**PROBLEM TO SOLVE:** Gather every line below where "size" appears.

**SOURCE RECORDS:**
____

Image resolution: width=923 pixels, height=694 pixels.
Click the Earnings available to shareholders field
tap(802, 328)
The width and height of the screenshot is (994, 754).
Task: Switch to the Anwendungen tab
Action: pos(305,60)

____

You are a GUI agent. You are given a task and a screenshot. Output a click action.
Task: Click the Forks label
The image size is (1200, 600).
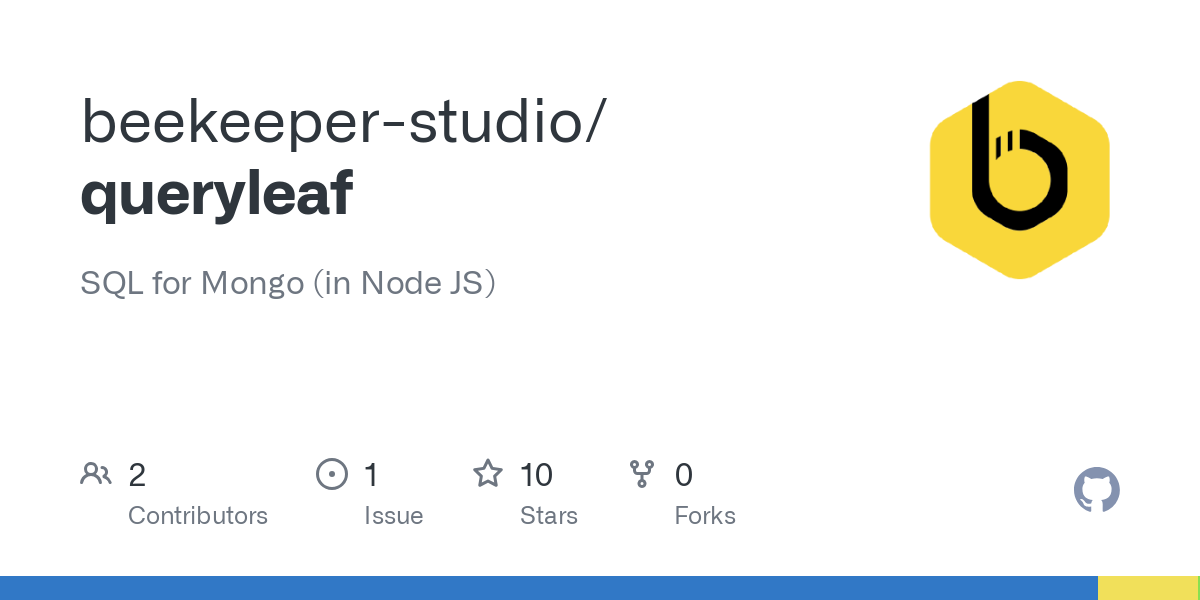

____

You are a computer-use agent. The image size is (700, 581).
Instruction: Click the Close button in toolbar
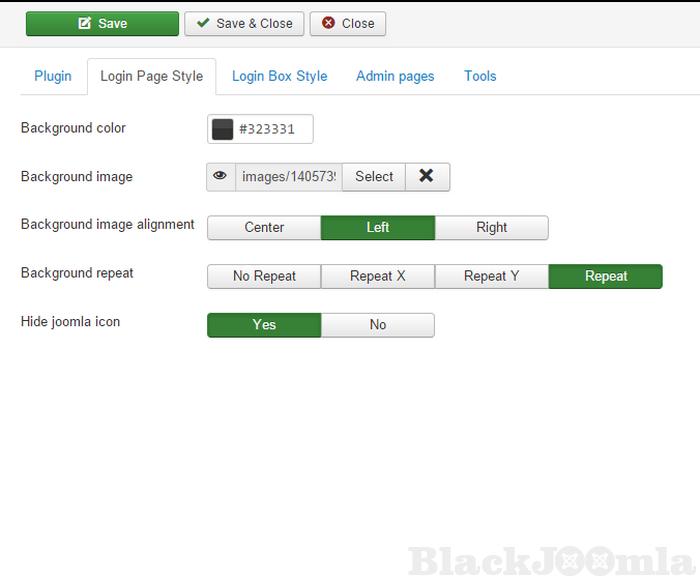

____

**TASK ANSWER:**
The image size is (1200, 600).
You are a computer-use agent. The image size is (700, 581).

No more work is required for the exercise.